Delta spooks virus-free states, puts Australia's national reopening in doubt
SYDNEY (Reuters) -Australian Prime Minister Scott Morrison will on Friday try to convince states and territories to follow a national COVID-19 reopening plan as a rapid rise in Delta infections in Sydney and Melbourne stokes concerns in virus-free states.
Sydney and Melbourne, Australia’s largest cities, and the capital Canberra are in the grip of a third wave of infections which has forced more than half the country’s 25 million people into lockdowns.

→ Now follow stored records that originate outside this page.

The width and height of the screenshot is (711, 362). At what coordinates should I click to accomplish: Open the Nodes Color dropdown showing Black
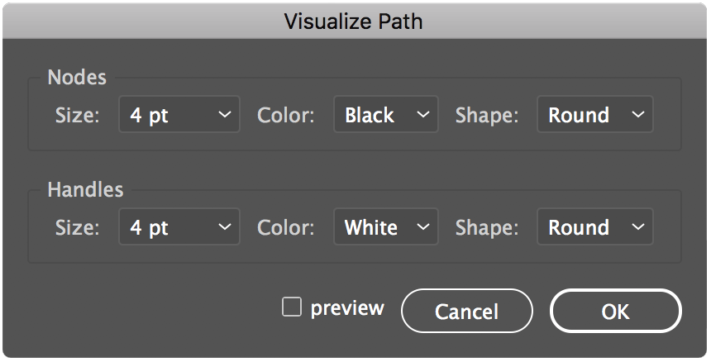(385, 115)
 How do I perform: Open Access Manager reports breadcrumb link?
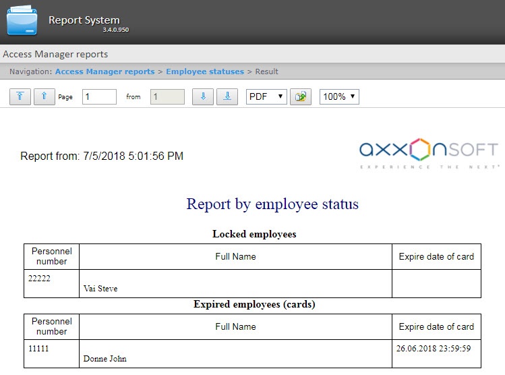(105, 71)
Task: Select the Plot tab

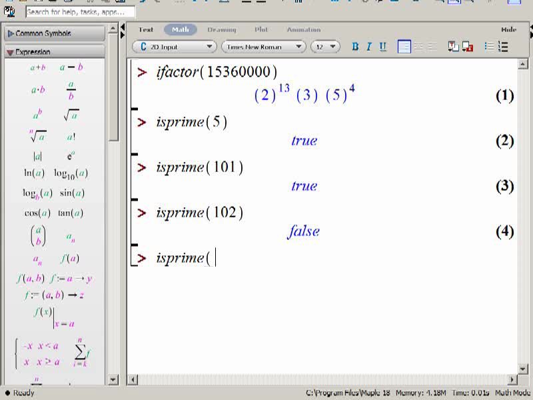Action: click(261, 29)
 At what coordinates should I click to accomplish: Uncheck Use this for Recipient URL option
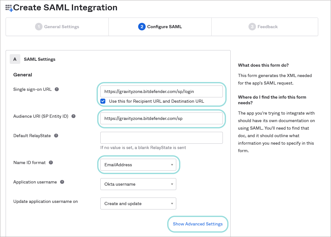(103, 101)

Most other states enjoy a COVID-free life.
The national cabinet – a group of federal and state leaders – will meet later on Friday as Queensland and Western Australia states flagged they may delay plans to open their borders even after vaccination rates reach 70%-80%, national cabinet targets agreed in July here for the relaxation of some restrictions.
Currently only 36% of Australians are fully vaccinated.

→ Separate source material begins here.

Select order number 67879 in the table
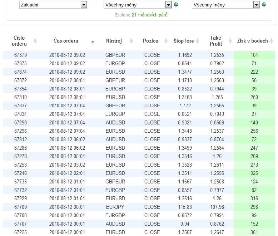278x236 pixels. click(20, 55)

Queensland Premier Annastacia Palaszczuk, who had suggested she may not reopen borders until all children under 12 are vaccinated, on Friday said she needs to see detailed modelling on how COVID-19 affects children before any decision to relax border rules.

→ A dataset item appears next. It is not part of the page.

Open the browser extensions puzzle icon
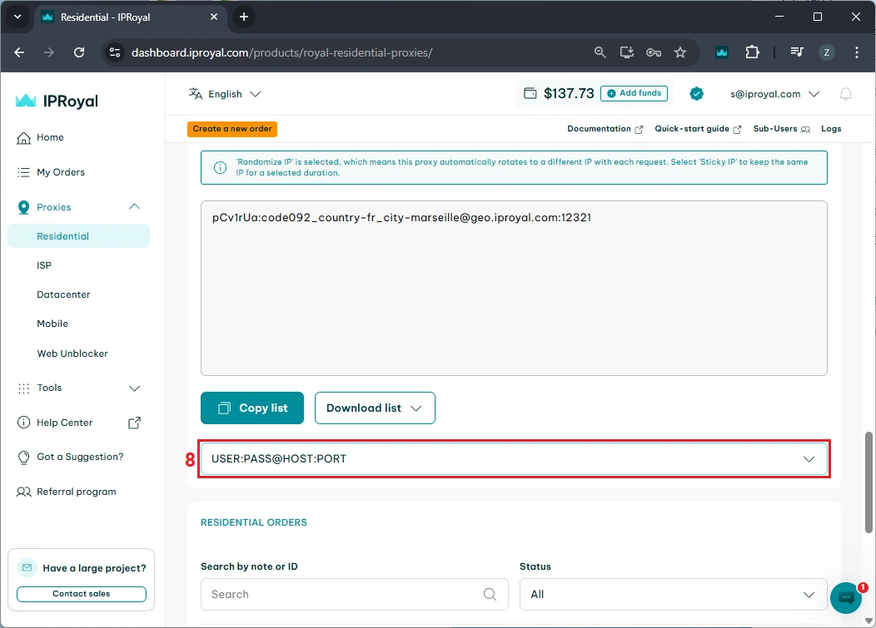Screen dimensions: 876x628 pos(752,52)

“I stand by what I believe in … I’m asking very simple questions here of (Prime Minister) Scott Morrison and from the national cabinet,” Palaszczuk told reporters in Brisbane.
“It is only fair and reasonable that we have a constructive debate in this country and rather than picking fights and attacks, let’s have a decent, educated conversation,” she said after her comments drew criticism from the federal government.
Australia plans to open vaccinations to all children aged 12 to 15 from Sept. 13. No country has started vaccinating children under 12.
The tussle between states and federal government comes as Morrison wants an end to lockdowns and an economic turnaround ahead of an election next year.
Finance Minister Simon Birmingham told Nine News on Friday that Palaszczuk was “focusing on the fear side rather than on the factual, calm analysis that needs to be undertaken on educating the population”.
RAPID DELTA SPREAD
Queensland and Western Australia have said they had agreed to the national reopening targets when cases in New South Wales were low. It reported its worst day of the pandemic on Friday fuelled by the highly transmissible Delta variant, with a record 1,431 cases and 12 new deaths.
New South Wales Premier Gladys Berejiklian warned residents to brace for a spike in numbers as the next two weeks will “likely to be our worst in terms of the number of cases”.
The Australian Medical Association, which represents the country’s doctors, on Thursday warned hospitals were not ready here to cope with a rapid reopening and called for higher vaccination rates before lockdowns were eased.
Victoria, home to Melbourne, reported 208 new cases, up from 176 a day earlier. One new death was recorded in the state.
A total of nearly 58,200 cases and 1,032 deaths have been recorded in Australia since the pandemic began, far lower than many comparable countries, but the Delta outbreak has cast doubt on whether it is wise to pursue elimination strategies.